→ **Instruction**: Extract every one of the lines below verbatim, from the first to the last.

→ **Given data**:
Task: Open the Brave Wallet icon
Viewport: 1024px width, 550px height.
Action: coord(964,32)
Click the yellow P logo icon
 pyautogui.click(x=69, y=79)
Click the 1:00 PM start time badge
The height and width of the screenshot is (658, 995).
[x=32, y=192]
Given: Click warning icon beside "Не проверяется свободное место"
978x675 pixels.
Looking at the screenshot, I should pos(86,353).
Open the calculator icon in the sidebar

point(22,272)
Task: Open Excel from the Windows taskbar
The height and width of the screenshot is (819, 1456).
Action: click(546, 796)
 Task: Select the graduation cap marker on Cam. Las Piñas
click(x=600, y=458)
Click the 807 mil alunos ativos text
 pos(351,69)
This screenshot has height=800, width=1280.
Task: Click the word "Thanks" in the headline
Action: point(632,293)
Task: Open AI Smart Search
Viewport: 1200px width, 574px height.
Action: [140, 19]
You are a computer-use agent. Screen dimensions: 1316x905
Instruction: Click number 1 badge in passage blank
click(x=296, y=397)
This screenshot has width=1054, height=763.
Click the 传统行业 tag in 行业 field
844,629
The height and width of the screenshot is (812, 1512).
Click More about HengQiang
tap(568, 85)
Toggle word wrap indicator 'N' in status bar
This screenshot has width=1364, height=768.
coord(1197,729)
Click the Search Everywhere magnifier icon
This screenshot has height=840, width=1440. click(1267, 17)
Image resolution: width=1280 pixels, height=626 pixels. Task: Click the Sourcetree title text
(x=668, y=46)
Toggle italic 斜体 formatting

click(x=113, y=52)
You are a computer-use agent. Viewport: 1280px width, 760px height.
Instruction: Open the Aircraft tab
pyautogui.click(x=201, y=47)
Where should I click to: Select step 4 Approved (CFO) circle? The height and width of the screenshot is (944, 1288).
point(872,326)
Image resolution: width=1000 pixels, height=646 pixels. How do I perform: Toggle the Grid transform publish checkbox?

→ **Answer in full**:
Task: Open the Brave Wallet icon
Viewport: 1024px width, 550px height.
Action: coord(964,32)
Click the yellow P logo icon
 pyautogui.click(x=69, y=79)
Click the 1:00 PM start time badge
The height and width of the screenshot is (658, 995).
[x=32, y=192]
Given: Click warning icon beside "Не проверяется свободное место"
978x675 pixels.
Looking at the screenshot, I should pos(86,353).
Open the calculator icon in the sidebar

point(22,272)
Task: Open Excel from the Windows taskbar
The height and width of the screenshot is (819, 1456).
Action: click(546, 796)
 Task: Select the graduation cap marker on Cam. Las Piñas
click(x=600, y=458)
Click the 807 mil alunos ativos text
 pos(351,69)
This screenshot has height=800, width=1280.
Task: Click the word "Thanks" in the headline
Action: point(632,293)
Task: Open AI Smart Search
Viewport: 1200px width, 574px height.
Action: [140, 19]
You are a computer-use agent. Screen dimensions: 1316x905
Instruction: Click number 1 badge in passage blank
click(x=296, y=397)
This screenshot has width=1054, height=763.
Click the 传统行业 tag in 行业 field
844,629
The height and width of the screenshot is (812, 1512).
Click More about HengQiang
tap(568, 85)
Toggle word wrap indicator 'N' in status bar
This screenshot has width=1364, height=768.
coord(1197,729)
Click the Search Everywhere magnifier icon
This screenshot has height=840, width=1440. click(1267, 17)
Image resolution: width=1280 pixels, height=626 pixels. Task: Click the Sourcetree title text
(x=668, y=46)
Toggle italic 斜体 formatting

click(x=113, y=52)
You are a computer-use agent. Viewport: 1280px width, 760px height.
Instruction: Open the Aircraft tab
pyautogui.click(x=201, y=47)
Where should I click to: Select step 4 Approved (CFO) circle? The height and width of the screenshot is (944, 1288).
point(872,326)
Image resolution: width=1000 pixels, height=646 pixels. How do I perform: Toggle the Grid transform publish checkbox?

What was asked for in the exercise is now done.